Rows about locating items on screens
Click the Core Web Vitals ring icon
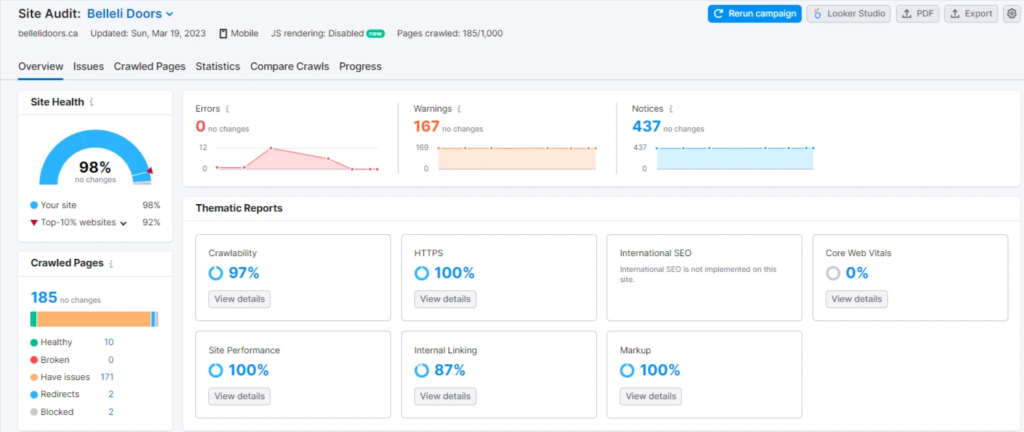 pos(833,273)
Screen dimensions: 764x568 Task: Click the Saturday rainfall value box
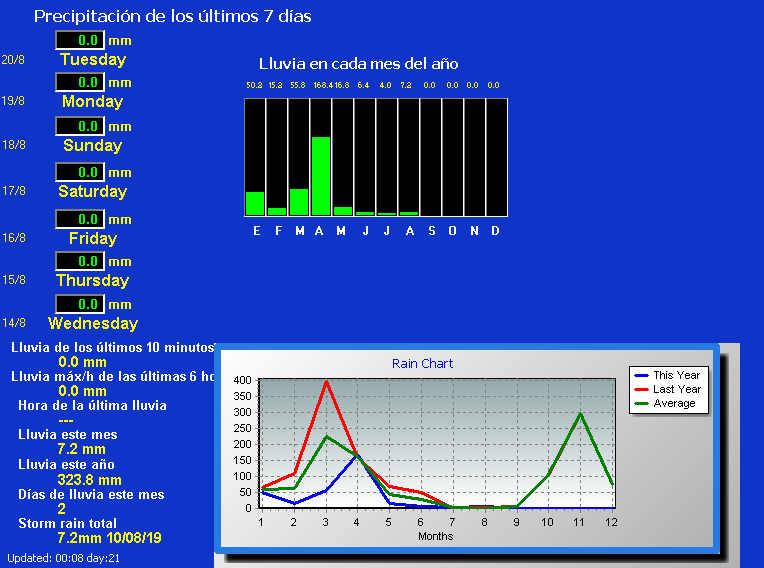click(80, 172)
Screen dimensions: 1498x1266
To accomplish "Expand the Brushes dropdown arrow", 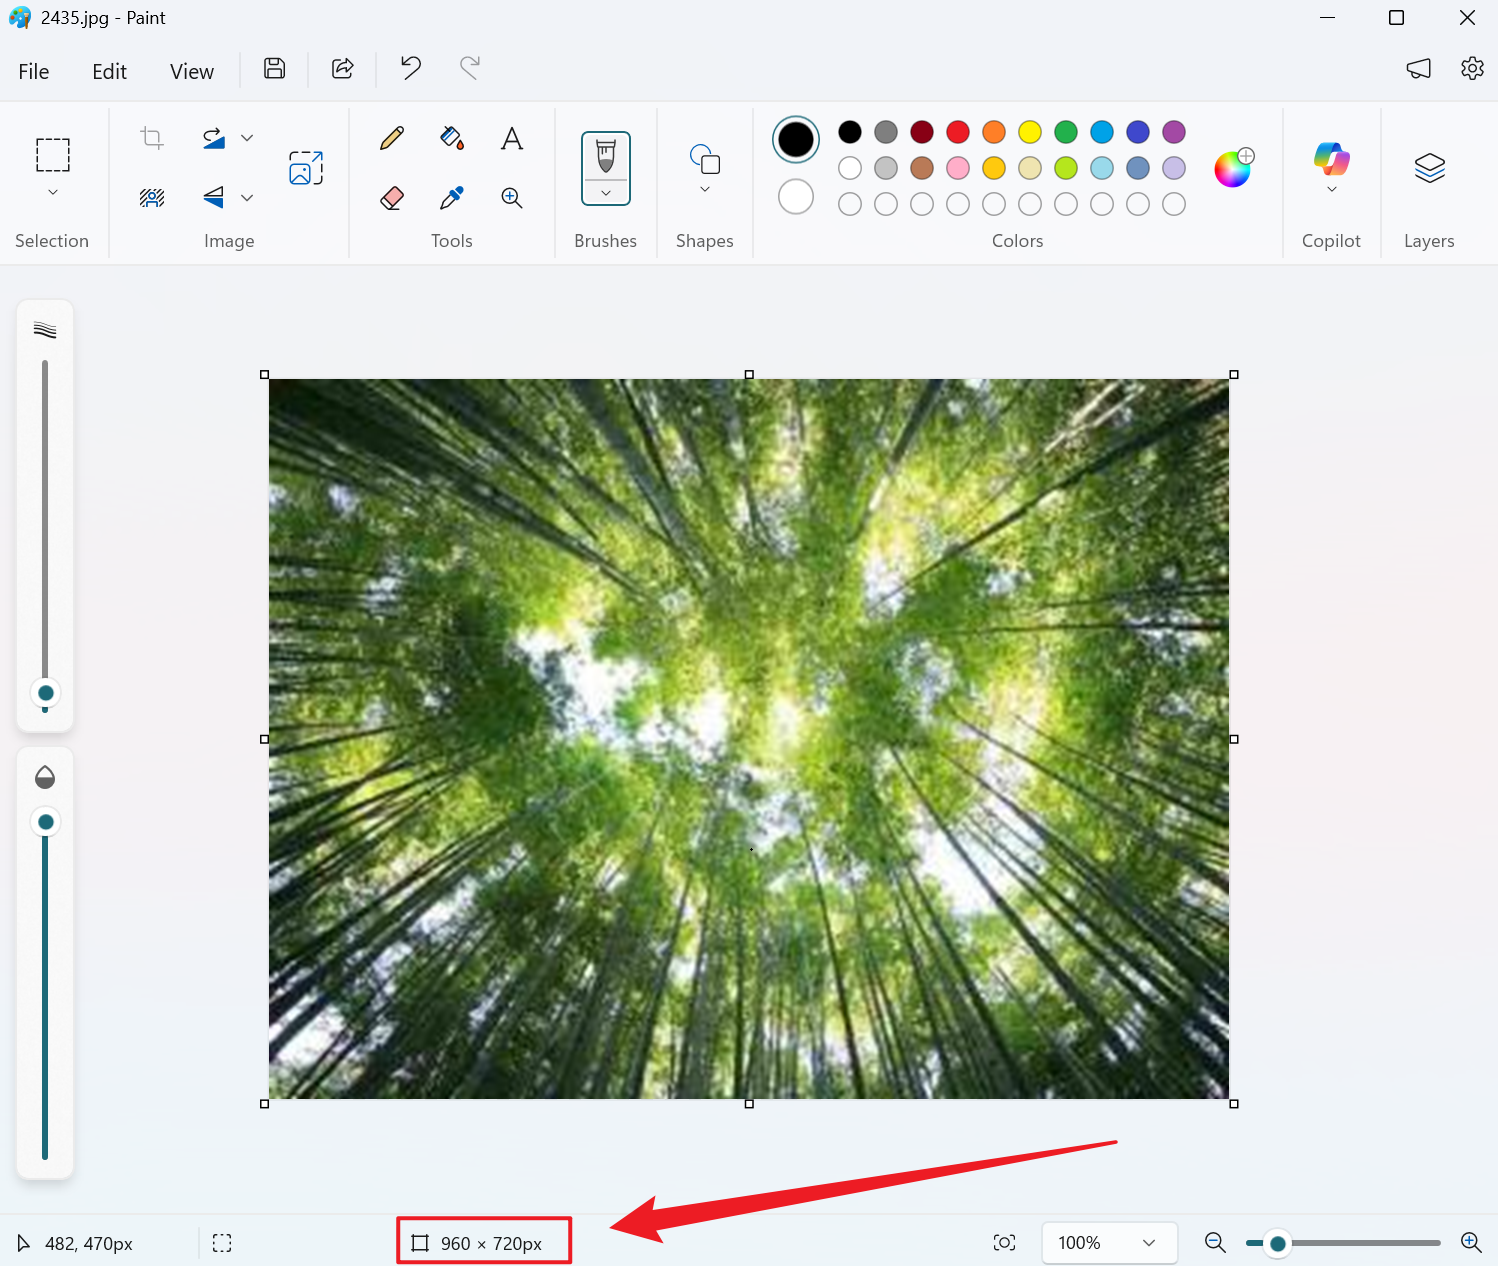I will [606, 193].

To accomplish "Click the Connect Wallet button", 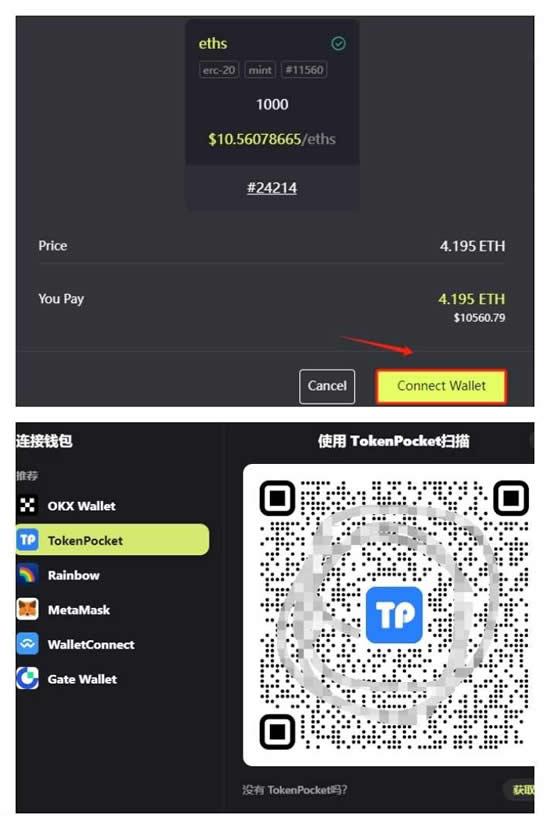I will (441, 386).
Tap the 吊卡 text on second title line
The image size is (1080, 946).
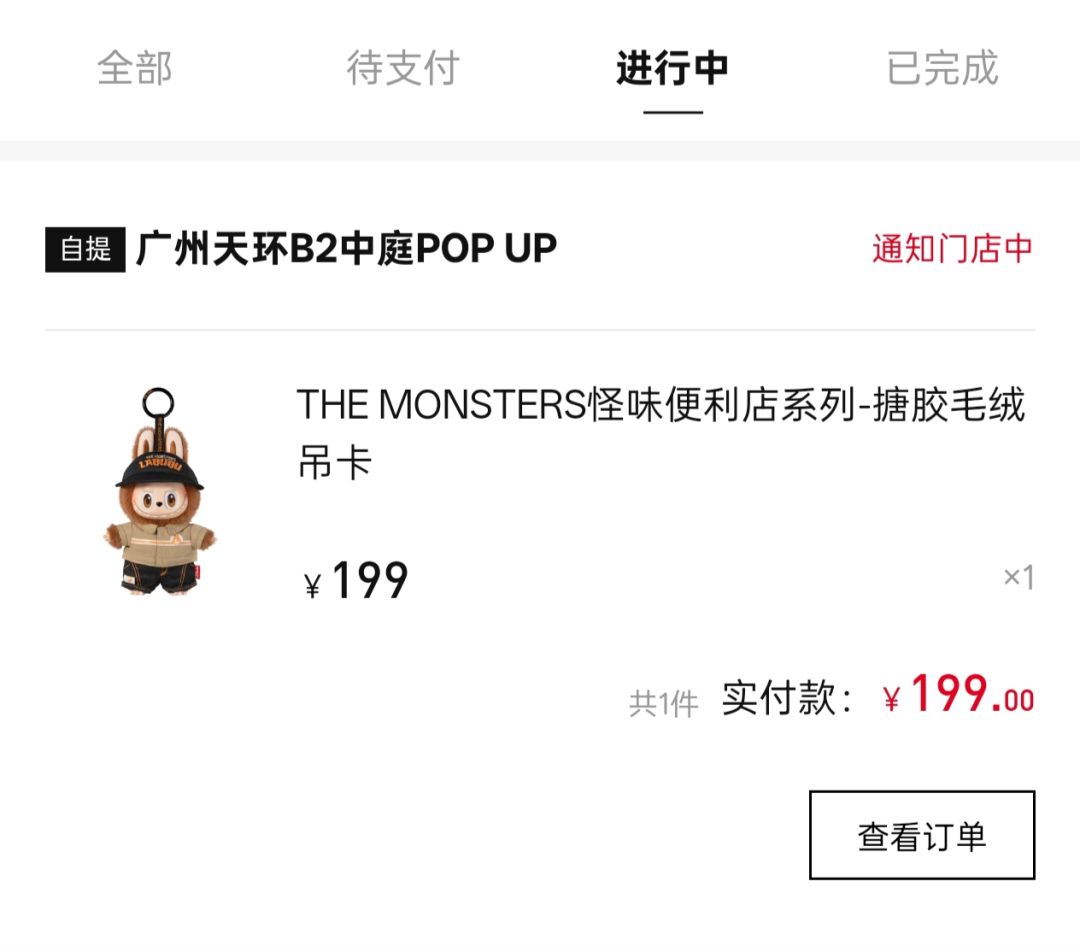coord(335,462)
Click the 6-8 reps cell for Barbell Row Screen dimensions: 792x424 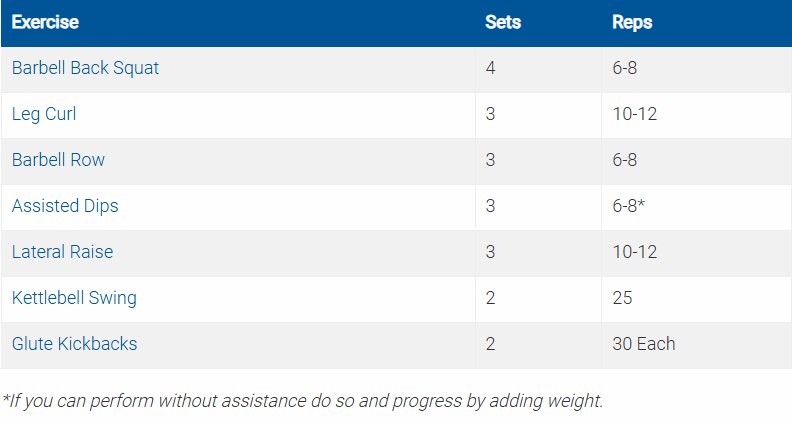point(625,160)
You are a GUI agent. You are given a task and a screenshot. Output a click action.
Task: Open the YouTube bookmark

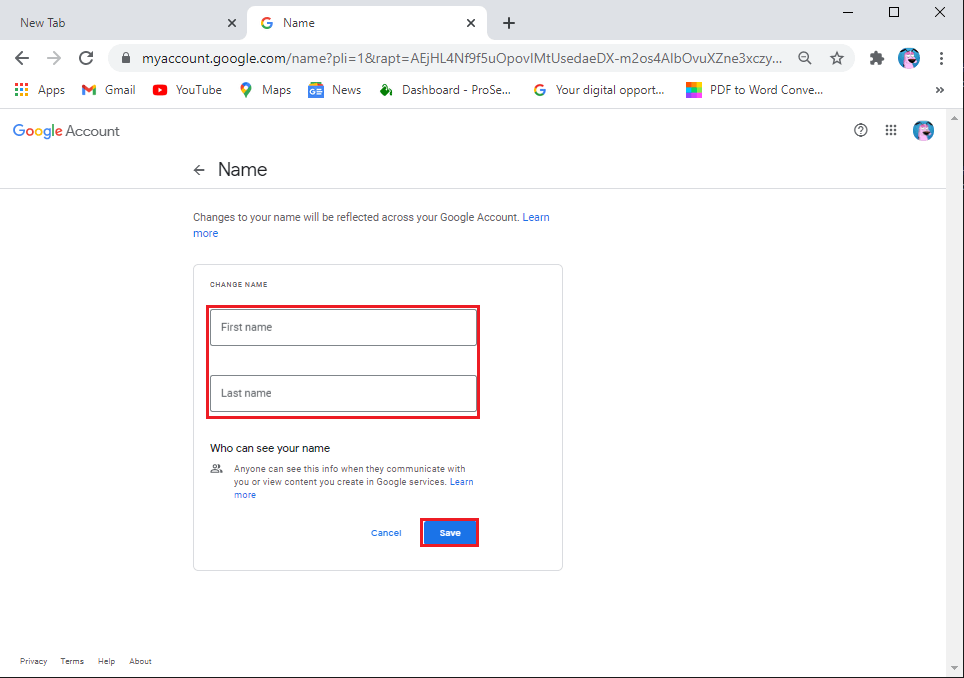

Task prompt: Reproduce the rows verbatim, beginning at the line that contains "You are a GUI" and continuing through the end of the rows. Omit the pictures from your answer.

Answer to the problem:
You are a GUI agent. You are given a task and a screenshot. Output a click action.
Task: Open the YouTube bookmark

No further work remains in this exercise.